--- begin Listing ---

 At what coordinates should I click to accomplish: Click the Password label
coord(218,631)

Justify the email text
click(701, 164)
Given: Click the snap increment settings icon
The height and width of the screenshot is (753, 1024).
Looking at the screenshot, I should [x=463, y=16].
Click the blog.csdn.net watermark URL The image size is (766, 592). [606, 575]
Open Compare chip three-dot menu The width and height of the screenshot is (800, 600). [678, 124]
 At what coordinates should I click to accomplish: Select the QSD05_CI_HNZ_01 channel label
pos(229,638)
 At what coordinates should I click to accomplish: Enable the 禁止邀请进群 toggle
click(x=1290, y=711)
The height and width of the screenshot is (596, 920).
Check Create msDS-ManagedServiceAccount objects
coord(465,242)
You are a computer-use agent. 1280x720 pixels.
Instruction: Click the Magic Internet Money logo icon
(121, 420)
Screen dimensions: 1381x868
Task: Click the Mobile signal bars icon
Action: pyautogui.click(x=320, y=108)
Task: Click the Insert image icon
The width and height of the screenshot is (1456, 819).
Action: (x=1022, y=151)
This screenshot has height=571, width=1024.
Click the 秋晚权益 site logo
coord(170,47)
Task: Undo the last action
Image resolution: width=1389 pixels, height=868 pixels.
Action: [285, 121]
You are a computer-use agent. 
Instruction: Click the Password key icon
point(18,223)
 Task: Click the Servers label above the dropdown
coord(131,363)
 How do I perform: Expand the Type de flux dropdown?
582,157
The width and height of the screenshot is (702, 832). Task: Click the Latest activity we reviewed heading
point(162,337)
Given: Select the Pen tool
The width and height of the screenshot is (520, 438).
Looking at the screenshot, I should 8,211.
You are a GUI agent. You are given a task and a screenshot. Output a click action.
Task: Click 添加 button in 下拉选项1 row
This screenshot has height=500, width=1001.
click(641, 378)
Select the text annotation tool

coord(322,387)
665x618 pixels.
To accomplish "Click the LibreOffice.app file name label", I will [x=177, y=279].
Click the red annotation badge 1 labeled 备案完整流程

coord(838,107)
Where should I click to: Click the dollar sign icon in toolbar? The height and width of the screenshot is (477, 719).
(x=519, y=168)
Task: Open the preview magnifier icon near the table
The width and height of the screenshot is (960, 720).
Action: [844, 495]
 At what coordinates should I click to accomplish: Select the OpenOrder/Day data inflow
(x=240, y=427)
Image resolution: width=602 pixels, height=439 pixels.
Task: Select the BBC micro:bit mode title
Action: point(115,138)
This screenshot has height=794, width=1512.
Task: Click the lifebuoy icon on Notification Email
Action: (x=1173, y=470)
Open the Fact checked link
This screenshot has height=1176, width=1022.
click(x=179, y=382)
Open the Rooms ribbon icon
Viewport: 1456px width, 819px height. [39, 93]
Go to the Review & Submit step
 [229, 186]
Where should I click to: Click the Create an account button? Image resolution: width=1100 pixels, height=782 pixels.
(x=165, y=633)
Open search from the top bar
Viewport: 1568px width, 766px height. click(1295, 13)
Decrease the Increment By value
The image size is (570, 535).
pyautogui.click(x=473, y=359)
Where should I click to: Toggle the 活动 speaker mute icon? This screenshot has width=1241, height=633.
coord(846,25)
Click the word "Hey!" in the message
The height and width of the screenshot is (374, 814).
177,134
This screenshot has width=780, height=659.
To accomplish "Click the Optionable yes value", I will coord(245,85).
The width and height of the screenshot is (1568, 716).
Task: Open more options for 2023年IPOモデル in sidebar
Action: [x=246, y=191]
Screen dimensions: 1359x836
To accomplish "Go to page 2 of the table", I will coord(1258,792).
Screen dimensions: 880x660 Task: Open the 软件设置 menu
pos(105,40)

--- end Listing ---

[Exercise prompt]: Rewrite all of the lines above, replacing every instance of "At what coordinates should I click to accomplish" with "Which point should I click to accomplish" and leaving everything else unchanged.

[Solution for this exercise]:
 Which point should I click to accomplish: Click the Password label
coord(218,631)

Justify the email text
click(701, 164)
Given: Click the snap increment settings icon
The height and width of the screenshot is (753, 1024).
Looking at the screenshot, I should [x=463, y=16].
Click the blog.csdn.net watermark URL The image size is (766, 592). [606, 575]
Open Compare chip three-dot menu The width and height of the screenshot is (800, 600). [678, 124]
 Which point should I click to accomplish: Select the QSD05_CI_HNZ_01 channel label
pos(229,638)
 Which point should I click to accomplish: Enable the 禁止邀请进群 toggle
click(x=1290, y=711)
The height and width of the screenshot is (596, 920).
Check Create msDS-ManagedServiceAccount objects
coord(465,242)
You are a computer-use agent. 1280x720 pixels.
Instruction: Click the Magic Internet Money logo icon
(121, 420)
Screen dimensions: 1381x868
Task: Click the Mobile signal bars icon
Action: pyautogui.click(x=320, y=108)
Task: Click the Insert image icon
The width and height of the screenshot is (1456, 819).
Action: (x=1022, y=151)
This screenshot has height=571, width=1024.
Click the 秋晚权益 site logo
coord(170,47)
Task: Undo the last action
Image resolution: width=1389 pixels, height=868 pixels.
Action: [285, 121]
You are a computer-use agent. 
Instruction: Click the Password key icon
point(18,223)
 Task: Click the Servers label above the dropdown
coord(131,363)
 How do I perform: Expand the Type de flux dropdown?
582,157
The width and height of the screenshot is (702, 832). Task: Click the Latest activity we reviewed heading
point(162,337)
Given: Select the Pen tool
The width and height of the screenshot is (520, 438).
Looking at the screenshot, I should 8,211.
You are a GUI agent. You are given a task and a screenshot. Output a click action.
Task: Click 添加 button in 下拉选项1 row
This screenshot has height=500, width=1001.
click(641, 378)
Select the text annotation tool

coord(322,387)
665x618 pixels.
To accomplish "Click the LibreOffice.app file name label", I will [x=177, y=279].
Click the red annotation badge 1 labeled 备案完整流程

coord(838,107)
Where should I click to: Click the dollar sign icon in toolbar? The height and width of the screenshot is (477, 719).
(x=519, y=168)
Task: Open the preview magnifier icon near the table
The width and height of the screenshot is (960, 720).
Action: [844, 495]
 Which point should I click to accomplish: Select the OpenOrder/Day data inflow
(x=240, y=427)
Image resolution: width=602 pixels, height=439 pixels.
Task: Select the BBC micro:bit mode title
Action: point(115,138)
This screenshot has height=794, width=1512.
Task: Click the lifebuoy icon on Notification Email
Action: (x=1173, y=470)
Open the Fact checked link
This screenshot has height=1176, width=1022.
click(x=179, y=382)
Open the Rooms ribbon icon
Viewport: 1456px width, 819px height. [39, 93]
Go to the Review & Submit step
 [229, 186]
Where should I click to: Click the Create an account button? Image resolution: width=1100 pixels, height=782 pixels.
(x=165, y=633)
Open search from the top bar
Viewport: 1568px width, 766px height. click(1295, 13)
Decrease the Increment By value
The image size is (570, 535).
pyautogui.click(x=473, y=359)
Where should I click to: Toggle the 活动 speaker mute icon? This screenshot has width=1241, height=633.
coord(846,25)
Click the word "Hey!" in the message
The height and width of the screenshot is (374, 814).
177,134
This screenshot has width=780, height=659.
To accomplish "Click the Optionable yes value", I will coord(245,85).
The width and height of the screenshot is (1568, 716).
Task: Open more options for 2023年IPOモデル in sidebar
Action: [x=246, y=191]
Screen dimensions: 1359x836
To accomplish "Go to page 2 of the table", I will coord(1258,792).
Screen dimensions: 880x660 Task: Open the 软件设置 menu
pos(105,40)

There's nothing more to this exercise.